RDP is one of the most attacked services on the internet. Not because it is badly built, but because it hands an attacker a full desktop with administrator rights the moment they guess a password. Every major ransomware family in the last decade has had “exposed RDP with a weak password” as a favoured way in.

So, back to the port advice.

Moving RDP off 3389 buys you almost nothing. The bots scanning the internet do not check one port, they sweep all of them. Moving to port 33890 means they find you a few minutes later instead of immediately.

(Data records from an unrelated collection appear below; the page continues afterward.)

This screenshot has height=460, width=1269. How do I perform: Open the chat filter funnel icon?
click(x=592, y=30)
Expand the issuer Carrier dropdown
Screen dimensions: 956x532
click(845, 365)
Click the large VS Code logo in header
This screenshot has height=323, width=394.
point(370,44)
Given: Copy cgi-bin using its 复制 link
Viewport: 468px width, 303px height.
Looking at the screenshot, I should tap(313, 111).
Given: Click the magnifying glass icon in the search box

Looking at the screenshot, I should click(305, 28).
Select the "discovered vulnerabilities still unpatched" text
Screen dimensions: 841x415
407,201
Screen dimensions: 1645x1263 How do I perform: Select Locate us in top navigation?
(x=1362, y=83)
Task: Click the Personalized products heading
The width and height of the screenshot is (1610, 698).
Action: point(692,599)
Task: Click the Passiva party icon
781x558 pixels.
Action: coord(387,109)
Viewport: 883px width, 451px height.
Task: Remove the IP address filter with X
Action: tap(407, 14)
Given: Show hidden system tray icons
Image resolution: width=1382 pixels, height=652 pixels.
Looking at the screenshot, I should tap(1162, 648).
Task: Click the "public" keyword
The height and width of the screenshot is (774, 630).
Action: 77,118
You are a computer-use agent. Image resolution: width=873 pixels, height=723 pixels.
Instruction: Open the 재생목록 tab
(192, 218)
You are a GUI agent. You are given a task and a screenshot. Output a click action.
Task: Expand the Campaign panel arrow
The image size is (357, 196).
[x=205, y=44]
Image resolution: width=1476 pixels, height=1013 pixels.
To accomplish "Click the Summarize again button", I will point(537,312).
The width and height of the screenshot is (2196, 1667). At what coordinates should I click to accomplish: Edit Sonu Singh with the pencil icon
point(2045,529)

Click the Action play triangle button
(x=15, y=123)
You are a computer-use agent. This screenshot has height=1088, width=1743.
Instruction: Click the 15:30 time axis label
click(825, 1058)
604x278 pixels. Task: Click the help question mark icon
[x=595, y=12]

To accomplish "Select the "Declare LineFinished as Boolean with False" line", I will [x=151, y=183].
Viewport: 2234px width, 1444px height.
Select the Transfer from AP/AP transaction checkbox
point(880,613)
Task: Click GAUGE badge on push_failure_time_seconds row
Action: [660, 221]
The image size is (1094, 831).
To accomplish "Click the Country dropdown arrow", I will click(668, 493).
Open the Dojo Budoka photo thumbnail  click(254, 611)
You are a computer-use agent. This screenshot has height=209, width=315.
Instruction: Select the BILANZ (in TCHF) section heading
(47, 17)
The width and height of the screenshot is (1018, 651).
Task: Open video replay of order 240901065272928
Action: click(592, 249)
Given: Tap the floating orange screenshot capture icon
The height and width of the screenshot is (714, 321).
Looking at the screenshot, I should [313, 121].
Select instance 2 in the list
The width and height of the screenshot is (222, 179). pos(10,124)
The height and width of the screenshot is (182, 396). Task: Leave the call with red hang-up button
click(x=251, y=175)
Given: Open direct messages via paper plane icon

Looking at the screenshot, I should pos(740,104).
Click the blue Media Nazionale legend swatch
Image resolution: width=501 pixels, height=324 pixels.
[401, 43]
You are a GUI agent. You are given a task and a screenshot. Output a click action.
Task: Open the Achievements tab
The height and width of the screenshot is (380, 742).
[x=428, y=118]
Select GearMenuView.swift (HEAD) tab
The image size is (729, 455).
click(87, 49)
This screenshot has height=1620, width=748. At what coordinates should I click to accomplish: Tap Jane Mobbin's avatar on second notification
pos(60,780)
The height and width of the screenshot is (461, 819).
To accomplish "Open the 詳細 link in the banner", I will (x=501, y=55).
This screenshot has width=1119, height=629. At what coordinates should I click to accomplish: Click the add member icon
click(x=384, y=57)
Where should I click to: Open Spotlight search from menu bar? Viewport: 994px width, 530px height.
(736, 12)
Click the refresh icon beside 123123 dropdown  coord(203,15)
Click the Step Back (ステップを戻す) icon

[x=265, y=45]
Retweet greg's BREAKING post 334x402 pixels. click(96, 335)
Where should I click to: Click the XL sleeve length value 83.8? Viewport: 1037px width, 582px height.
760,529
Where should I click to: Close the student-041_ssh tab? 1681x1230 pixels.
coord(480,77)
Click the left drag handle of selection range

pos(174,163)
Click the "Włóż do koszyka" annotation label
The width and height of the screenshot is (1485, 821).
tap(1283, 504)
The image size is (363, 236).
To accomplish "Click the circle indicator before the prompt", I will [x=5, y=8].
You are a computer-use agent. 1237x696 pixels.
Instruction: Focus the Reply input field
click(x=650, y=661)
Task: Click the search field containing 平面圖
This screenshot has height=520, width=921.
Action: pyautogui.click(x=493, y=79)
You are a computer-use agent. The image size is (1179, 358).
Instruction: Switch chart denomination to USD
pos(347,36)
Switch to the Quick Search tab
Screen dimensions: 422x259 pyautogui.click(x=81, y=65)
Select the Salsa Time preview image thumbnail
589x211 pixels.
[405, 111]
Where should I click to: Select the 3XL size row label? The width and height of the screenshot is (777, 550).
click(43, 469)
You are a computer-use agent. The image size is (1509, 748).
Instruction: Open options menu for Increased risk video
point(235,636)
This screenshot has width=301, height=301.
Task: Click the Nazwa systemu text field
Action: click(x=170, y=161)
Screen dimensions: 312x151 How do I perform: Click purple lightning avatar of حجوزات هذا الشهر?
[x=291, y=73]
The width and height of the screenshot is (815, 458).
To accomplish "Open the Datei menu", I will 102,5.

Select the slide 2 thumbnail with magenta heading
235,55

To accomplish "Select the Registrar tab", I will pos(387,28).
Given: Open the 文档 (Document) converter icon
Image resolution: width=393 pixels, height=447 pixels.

You have not locked the door, you have moved it slightly to the left, and now you have to remember where you put it.

What actually works, in order of how much it helps:

  • Restrict source IP in your provider’s firewall. Allow port 3389 only from your office or home IP. Everyone else is refused before they reach Windows at all. This single change eliminates the entire brute-force threat, because attackers cannot knock on a door they cannot see
  • Put RDP behind a VPN or an RD Gateway so it is never exposed to the open internet. This is the professional answer, and if you have any way to do it, do it
  • Use a long, unique administrator password. Bots try thousands of common passwords an hour. Length beats complexity here
  • Leave Network Level Authentication on. It forces authentication before a session is even established, which shuts down a whole class of attack
  • Change the port, last and least, and only to reduce log noise. It is a tidiness measure, not a security control

Whether you run Windows or Linux, the principle is identical: never expose an administrative service to the whole internet when you can expose it to one IP address. If you are still choosing between the two platforms, our comparison of Linux vs Windows servers and the deeper look at Linux vs Windows security both go further.

Four Errors and What They Really Mean

  • “This computer can’t connect to the remote computer”: a firewall. Nearly always the provider’s, not Windows’
  • Correct password, login refused: the account may be locked out from too many failed attempts, which is itself a signal that bots have been trying. Check Caps Lock too, before assuming the worst
  • Connection keeps dropping: usually the network between you and the server, not the server itself. Try from a different connection before you start changing settings
  • “No Remote Desktop License Servers available”: the grace period for multi-user sessions has expired. You need a licensed RDS deployment, not a configuration tweak

Before You Walk Away From This Server

Open your provider’s firewall right now and restrict port 3389 to your own IP address. It takes two minutes and it is worth more than every other hardening step on this page combined.

If you cannot do that because you connect from changing locations, then a VPN is not optional for you. It is the job.